I thought I would write down my pearls of wisdom, such as they are, while they are still fresh in my mind, for others who are interested in doing their own kitchen reno. Mine has been thoroughly enjoyable and I wish you the very best of luck for yours.
First of all, I was impressed by the quality of the IKEA components. Everything had a nice solid feel and went together really well, without gaps or problems with the fit. The drawers, for instance, are absolutely sturdy and well made, and will easily take a load of heavy crockery or whatever else you are going to put in them. Ask me again after 10 years of wear, but so far the quality seems excellent. The design and engineering are really good, and a whole lot of thought has been put into every little aspect. Because so many other people have installed IKEA kitchens, there is a plethora of help and advice via google and YouTube to draw on. Make as much use of it as you can, it really makes the job easier.
Because we installed the kitchen ourselves, we could adjust our design as we went along and that was really valuable. Just be sure you keep all your dockets in a safe place, because if you need to exchange anything you will need them. We exchanged some cupboards for smaller and/or deeper, one door to a different colour because we were given the wrong one, changed the handles to a different style etc. Knowing where to find your dockets is also important if there is a problem with something later on. A friend of mine had her oven break down after a couple of years, and because she could not find her dockets she could not get it replaced for free. I put mine into an envelope and filed them in a safe place, so if I need to claim on my 25 year warranty I hopefully will be able to do so.
When your items are delivered, it is important to count the number of packages. I was not prepared and fluffed that rather miserably. In my defence, there were 130 flatpacks, plus handles, hinges and other small pieces, 189 individual items in all and they kept coming, some in bundles where you could not see how many there were. Once delivered and crammed into a small space they were impossible to count, so I just made sure all the expensive bits were there. Thankfully we were only short of two packets of legs, $10 in total, but that is just as well. You get 7 days to claim for missing items, and when I tried claiming a couple of days outside this period, because that was when I discovered the problem, they completely ignored me. I am not prepared to fuss over $10, but if it was more serious I don’t know how it would have gone. That said, I thought at various points that something was missing, only to find it later. Easy to do with 189 pieces.
Keep the paperwork the kitchen designer gives you that lists all the cupboards with their components. If you lose it, you are toast! Impossible to know what goes with what without it. I referred to it constantly for all sorts of things, like codes to find the right package in the pile or what type of hinges went with a particular door. It is your bible, keep it where you can find it!
Putting the cupboards together is easy and does not require any particular carpentry or DIY skills. But you need to read your instructions really carefully and completely. If you don’t understand something, take the time to research online and puzzle it out before you go ahead. Skimp on that and you will ultimately waste time having to undo and redo things. IKEA has tested and refined their instructions over many years, so if something seems silly, assume that you misunderstood, not that they are idiots. I know I sound as if I am on their payroll, but believe me, I’m just a satisfied customer.

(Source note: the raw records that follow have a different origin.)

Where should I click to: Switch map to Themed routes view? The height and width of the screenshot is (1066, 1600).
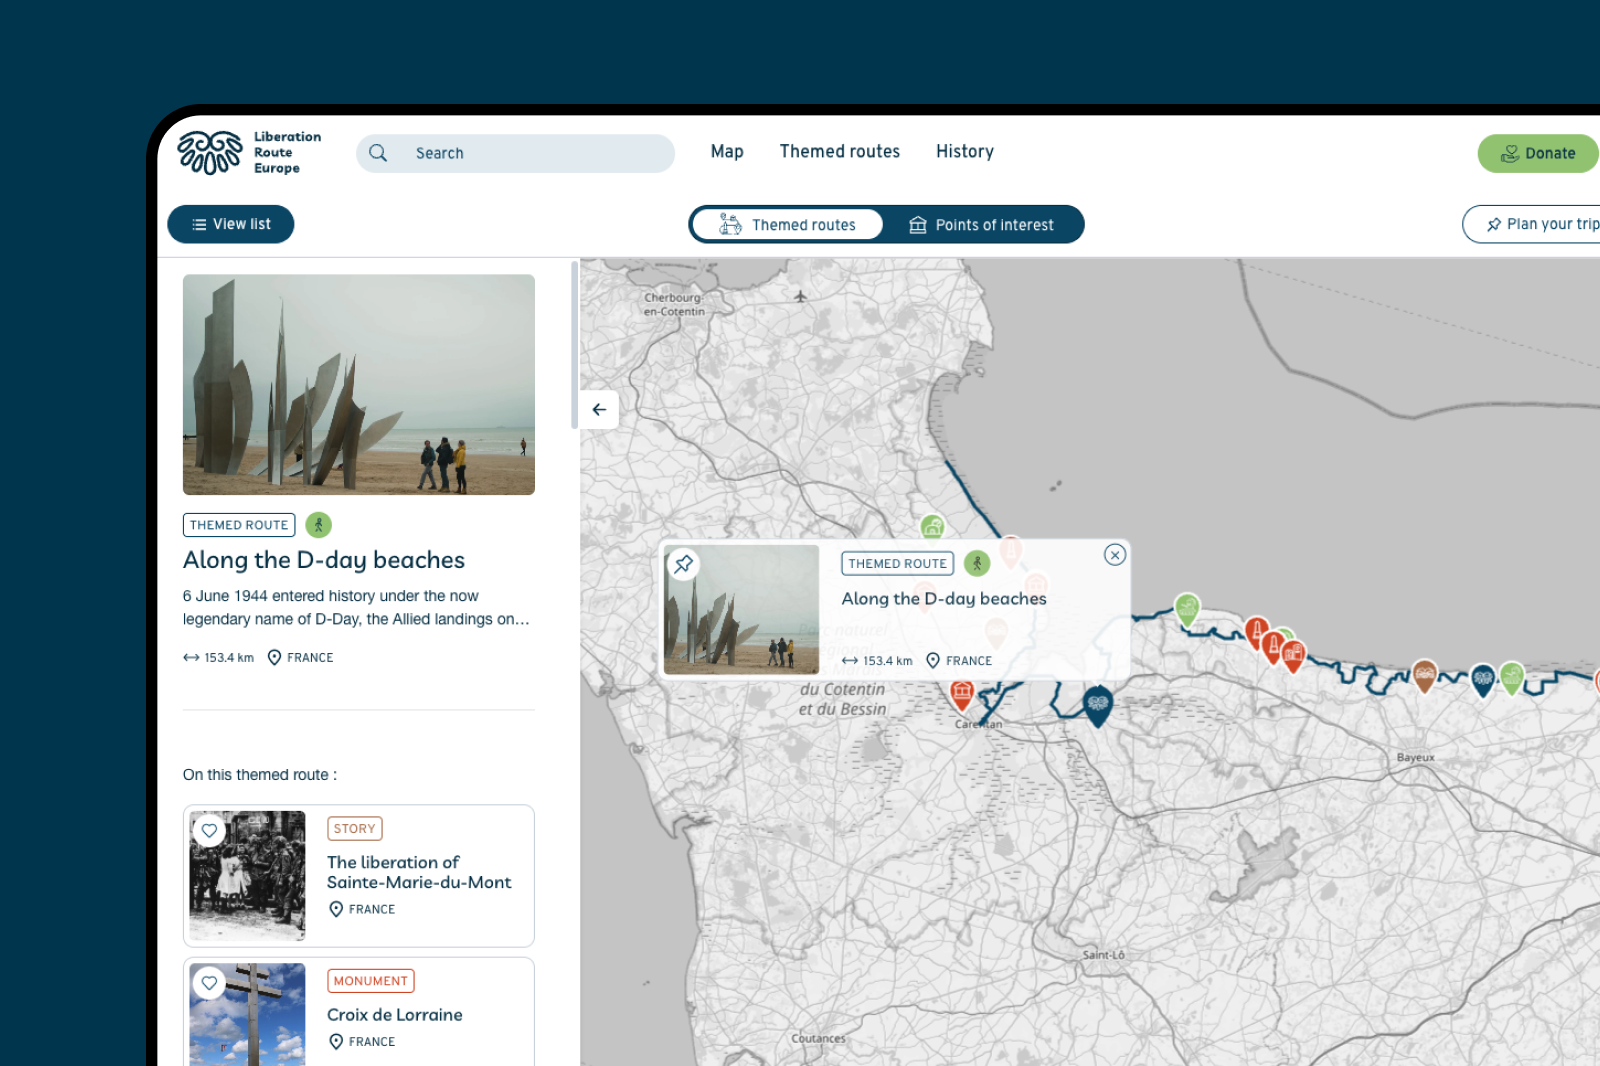[788, 225]
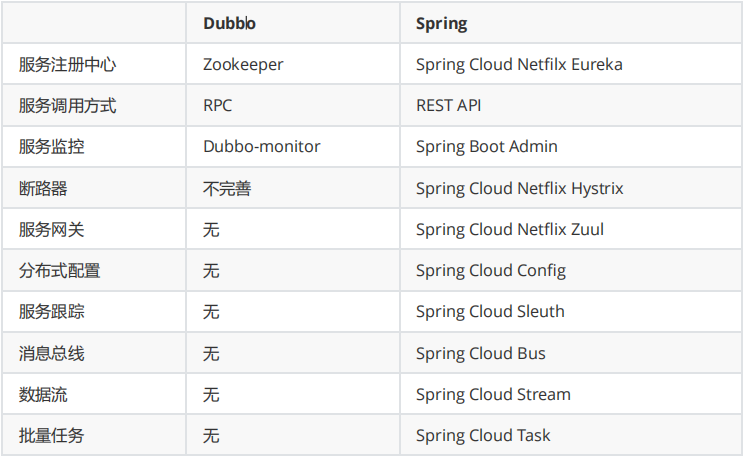Click the Dubbo column header
Image resolution: width=744 pixels, height=457 pixels.
coord(230,23)
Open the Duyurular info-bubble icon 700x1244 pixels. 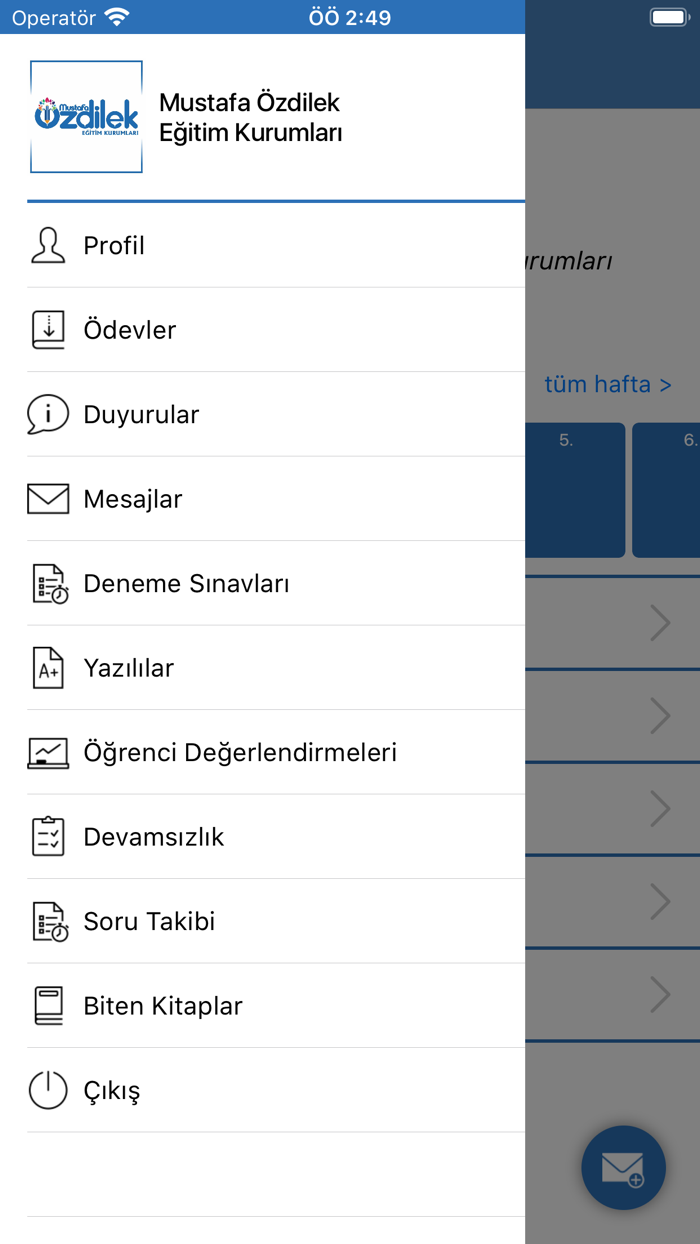[47, 414]
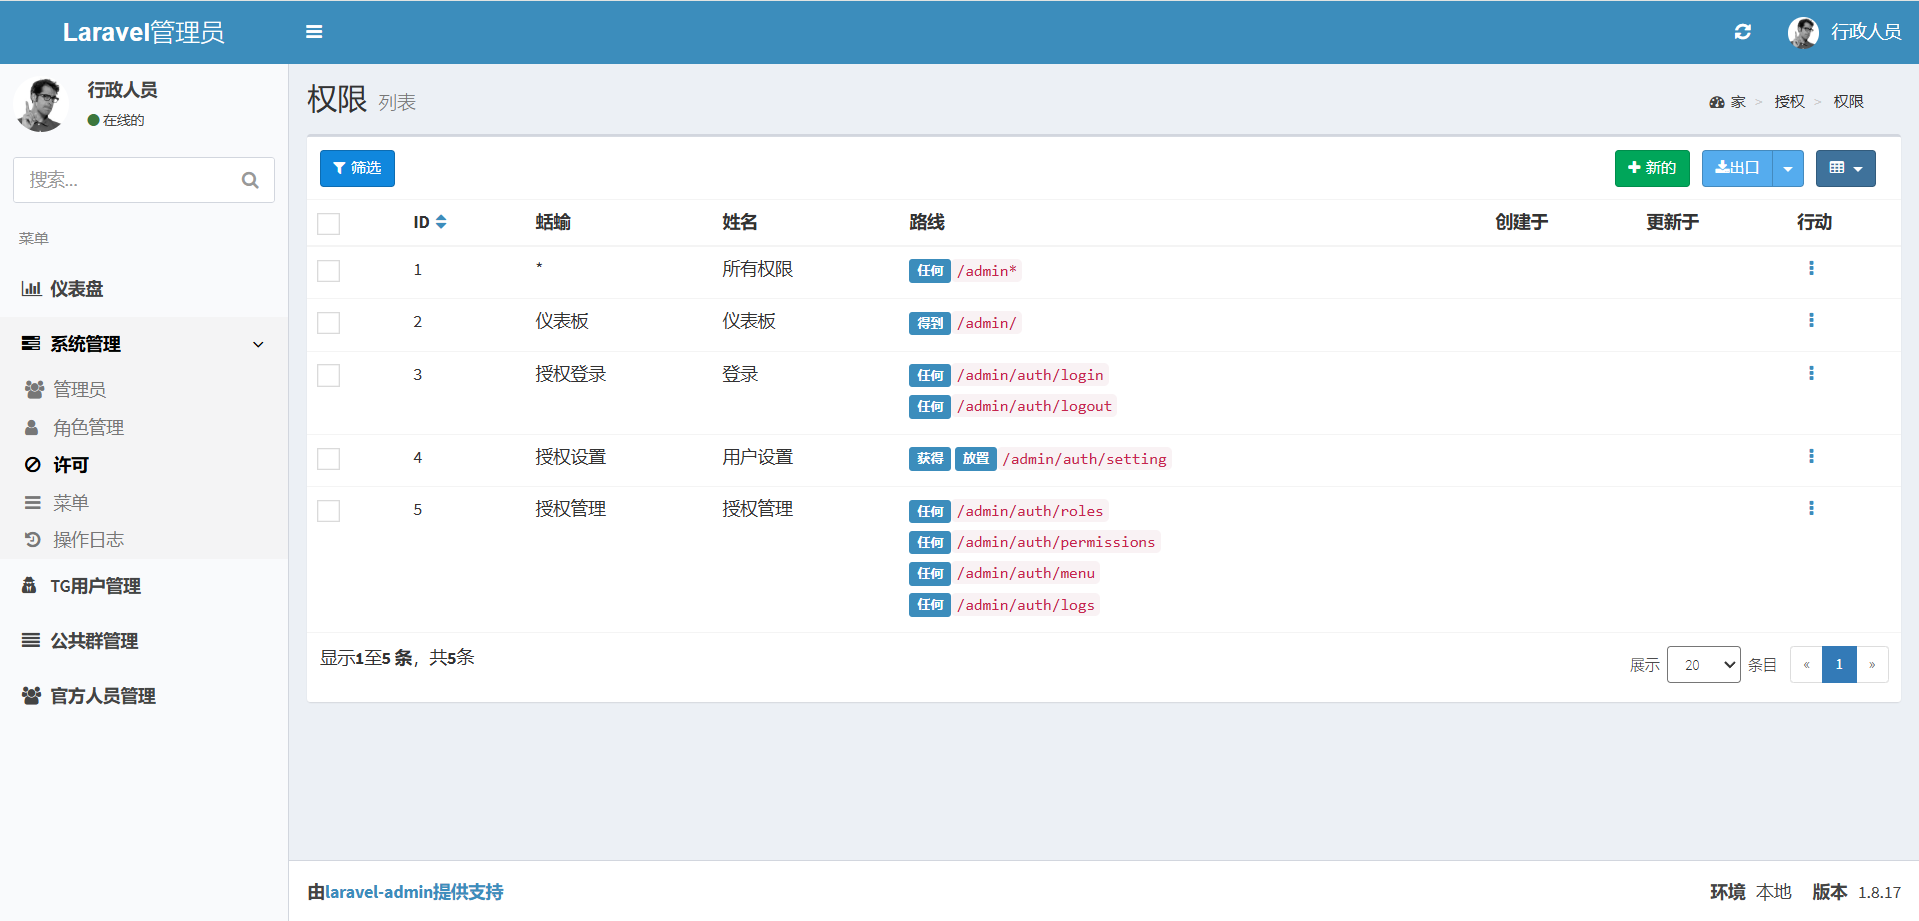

Cutting the holes into the sink and benchtops is in a different league to putting together a cupboard. The former does require some skill and knowledge of tools, and a familiarity with carpentry. If you are a total novice, get someone else to do it or buy custom made. Or approach with extreme caution, read everything you can find online and watch all the videos. Be prepared for a challenging job.
All that said, don’t sweat the small stuff. We did make mistakes, but none of them mattered in the end. The small crack in the worktop behind the sink that gave me conniptions cannot be seen unless you specifically look for it, and the same is true for assorted other little oopsies. Probably the biggest mistake we made was the raw material we used for our display shelves. Too lazy to make the 3 hour round trip to IKEA, we bought melamine shelving from the local hardware store. When it was installed we were horrified to notice that the white of the melamine was quite different from the IKEA white. We fully intended to rectify this with proper IKEA shelves, but when we put all our display items on the shelves to see what it would look like, we were amazed to find that the colour difference disappeared. The eye was completely captured by what was ON the shelves, and the shelves themselves became background, totally unnoticed.
Timewise, while the cupboards go together quickly, the finishing takes much longer than you would expect. I would even go as far as to say that 90% of the work will be done in 50% of the total time. The last 10% will take the other half. So if you are planning to finish for Christmas Day, or that huge birthday bash for your darling spouse, be warned. On the other hand, a kitchen that is 90% finished will probably be fully functional, just not ready to be shown off in all its glory to your admiring guests.
So, can I recommend the experience? I can. Would I do it again? Absolutely!